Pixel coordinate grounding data
####
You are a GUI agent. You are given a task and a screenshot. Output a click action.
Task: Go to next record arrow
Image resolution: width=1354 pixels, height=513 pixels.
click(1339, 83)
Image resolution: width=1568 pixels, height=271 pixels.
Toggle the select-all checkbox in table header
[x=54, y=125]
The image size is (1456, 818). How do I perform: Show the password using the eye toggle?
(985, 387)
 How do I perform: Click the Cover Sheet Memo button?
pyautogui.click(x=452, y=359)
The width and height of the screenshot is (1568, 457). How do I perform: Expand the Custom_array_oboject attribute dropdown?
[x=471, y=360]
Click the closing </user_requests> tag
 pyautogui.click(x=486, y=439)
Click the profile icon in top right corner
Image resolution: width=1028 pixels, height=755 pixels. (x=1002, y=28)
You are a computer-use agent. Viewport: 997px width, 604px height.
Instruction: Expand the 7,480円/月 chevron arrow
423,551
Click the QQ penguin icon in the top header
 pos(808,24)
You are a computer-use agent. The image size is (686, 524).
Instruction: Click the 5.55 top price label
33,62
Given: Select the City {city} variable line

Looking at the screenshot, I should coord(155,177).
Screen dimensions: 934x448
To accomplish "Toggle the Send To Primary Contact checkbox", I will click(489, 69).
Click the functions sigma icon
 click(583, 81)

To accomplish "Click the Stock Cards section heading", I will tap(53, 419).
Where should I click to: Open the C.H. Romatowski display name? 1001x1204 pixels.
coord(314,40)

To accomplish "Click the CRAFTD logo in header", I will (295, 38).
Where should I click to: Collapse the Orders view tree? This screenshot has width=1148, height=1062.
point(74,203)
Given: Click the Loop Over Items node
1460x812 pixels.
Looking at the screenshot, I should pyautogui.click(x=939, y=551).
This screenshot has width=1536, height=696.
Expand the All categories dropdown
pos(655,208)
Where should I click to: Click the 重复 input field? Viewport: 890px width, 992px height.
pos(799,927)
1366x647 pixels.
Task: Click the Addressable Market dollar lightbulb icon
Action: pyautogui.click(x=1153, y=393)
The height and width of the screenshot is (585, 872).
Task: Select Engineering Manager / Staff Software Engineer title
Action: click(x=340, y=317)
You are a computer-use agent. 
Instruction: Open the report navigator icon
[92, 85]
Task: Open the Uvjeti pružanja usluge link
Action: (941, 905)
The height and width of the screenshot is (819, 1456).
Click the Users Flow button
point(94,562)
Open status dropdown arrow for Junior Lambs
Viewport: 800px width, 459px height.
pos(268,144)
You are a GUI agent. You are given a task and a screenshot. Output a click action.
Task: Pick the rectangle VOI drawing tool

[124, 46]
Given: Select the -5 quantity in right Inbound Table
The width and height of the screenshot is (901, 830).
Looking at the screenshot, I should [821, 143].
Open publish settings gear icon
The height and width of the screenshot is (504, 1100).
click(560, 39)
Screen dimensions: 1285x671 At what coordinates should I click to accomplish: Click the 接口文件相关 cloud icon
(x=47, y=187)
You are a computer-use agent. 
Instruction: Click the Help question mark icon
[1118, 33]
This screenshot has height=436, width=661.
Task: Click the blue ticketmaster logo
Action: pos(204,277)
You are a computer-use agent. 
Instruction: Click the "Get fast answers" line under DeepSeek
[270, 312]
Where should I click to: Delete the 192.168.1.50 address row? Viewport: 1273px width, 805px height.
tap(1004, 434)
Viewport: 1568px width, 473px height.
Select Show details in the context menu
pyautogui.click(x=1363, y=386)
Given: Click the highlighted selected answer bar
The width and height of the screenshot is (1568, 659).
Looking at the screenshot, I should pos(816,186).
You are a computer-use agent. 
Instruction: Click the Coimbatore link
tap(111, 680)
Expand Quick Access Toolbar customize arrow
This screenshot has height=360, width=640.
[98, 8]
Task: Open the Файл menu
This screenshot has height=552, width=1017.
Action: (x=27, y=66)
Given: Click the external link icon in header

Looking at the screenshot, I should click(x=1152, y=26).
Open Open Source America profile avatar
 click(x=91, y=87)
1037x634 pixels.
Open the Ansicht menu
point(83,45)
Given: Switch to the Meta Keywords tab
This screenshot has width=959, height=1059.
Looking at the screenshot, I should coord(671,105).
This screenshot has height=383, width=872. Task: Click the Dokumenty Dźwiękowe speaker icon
####
Output every entry exactly.

You are a GUI agent. You are given a task and a screenshot. Output a click action.
Task: Go to next record arrow
Image resolution: width=1354 pixels, height=513 pixels.
click(1339, 83)
Image resolution: width=1568 pixels, height=271 pixels.
Toggle the select-all checkbox in table header
[x=54, y=125]
The image size is (1456, 818). How do I perform: Show the password using the eye toggle?
(985, 387)
 How do I perform: Click the Cover Sheet Memo button?
pyautogui.click(x=452, y=359)
The width and height of the screenshot is (1568, 457). How do I perform: Expand the Custom_array_oboject attribute dropdown?
[x=471, y=360]
Click the closing </user_requests> tag
 pyautogui.click(x=486, y=439)
Click the profile icon in top right corner
Image resolution: width=1028 pixels, height=755 pixels. (x=1002, y=28)
You are a computer-use agent. Viewport: 997px width, 604px height.
Instruction: Expand the 7,480円/月 chevron arrow
423,551
Click the QQ penguin icon in the top header
 pos(808,24)
You are a computer-use agent. The image size is (686, 524).
Instruction: Click the 5.55 top price label
33,62
Given: Select the City {city} variable line

Looking at the screenshot, I should coord(155,177).
Screen dimensions: 934x448
To accomplish "Toggle the Send To Primary Contact checkbox", I will click(489, 69).
Click the functions sigma icon
 click(583, 81)

To accomplish "Click the Stock Cards section heading", I will tap(53, 419).
Where should I click to: Open the C.H. Romatowski display name? 1001x1204 pixels.
coord(314,40)

To accomplish "Click the CRAFTD logo in header", I will (295, 38).
Where should I click to: Collapse the Orders view tree? This screenshot has width=1148, height=1062.
point(74,203)
Given: Click the Loop Over Items node
1460x812 pixels.
Looking at the screenshot, I should pyautogui.click(x=939, y=551).
This screenshot has width=1536, height=696.
Expand the All categories dropdown
pos(655,208)
Where should I click to: Click the 重复 input field? Viewport: 890px width, 992px height.
pos(799,927)
1366x647 pixels.
Task: Click the Addressable Market dollar lightbulb icon
Action: pyautogui.click(x=1153, y=393)
The height and width of the screenshot is (585, 872).
Task: Select Engineering Manager / Staff Software Engineer title
Action: click(x=340, y=317)
You are a computer-use agent. 
Instruction: Open the report navigator icon
[92, 85]
Task: Open the Uvjeti pružanja usluge link
Action: (941, 905)
The height and width of the screenshot is (819, 1456).
Click the Users Flow button
point(94,562)
Open status dropdown arrow for Junior Lambs
Viewport: 800px width, 459px height.
pos(268,144)
You are a GUI agent. You are given a task and a screenshot. Output a click action.
Task: Pick the rectangle VOI drawing tool

[124, 46]
Given: Select the -5 quantity in right Inbound Table
The width and height of the screenshot is (901, 830).
Looking at the screenshot, I should [821, 143].
Open publish settings gear icon
The height and width of the screenshot is (504, 1100).
click(560, 39)
Screen dimensions: 1285x671 At what coordinates should I click to accomplish: Click the 接口文件相关 cloud icon
(x=47, y=187)
You are a computer-use agent. 
Instruction: Click the Help question mark icon
[1118, 33]
This screenshot has height=436, width=661.
Task: Click the blue ticketmaster logo
Action: pos(204,277)
You are a computer-use agent. 
Instruction: Click the "Get fast answers" line under DeepSeek
[270, 312]
Where should I click to: Delete the 192.168.1.50 address row? Viewport: 1273px width, 805px height.
tap(1004, 434)
Viewport: 1568px width, 473px height.
Select Show details in the context menu
pyautogui.click(x=1363, y=386)
Given: Click the highlighted selected answer bar
The width and height of the screenshot is (1568, 659).
Looking at the screenshot, I should pos(816,186).
You are a computer-use agent. 
Instruction: Click the Coimbatore link
tap(111, 680)
Expand Quick Access Toolbar customize arrow
This screenshot has height=360, width=640.
[98, 8]
Task: Open the Файл menu
This screenshot has height=552, width=1017.
Action: (x=27, y=66)
Given: Click the external link icon in header

Looking at the screenshot, I should click(x=1152, y=26).
Open Open Source America profile avatar
 click(x=91, y=87)
1037x634 pixels.
Open the Ansicht menu
point(83,45)
Given: Switch to the Meta Keywords tab
This screenshot has width=959, height=1059.
Looking at the screenshot, I should coord(671,105).
This screenshot has height=383, width=872. Task: Click the Dokumenty Dźwiękowe speaker icon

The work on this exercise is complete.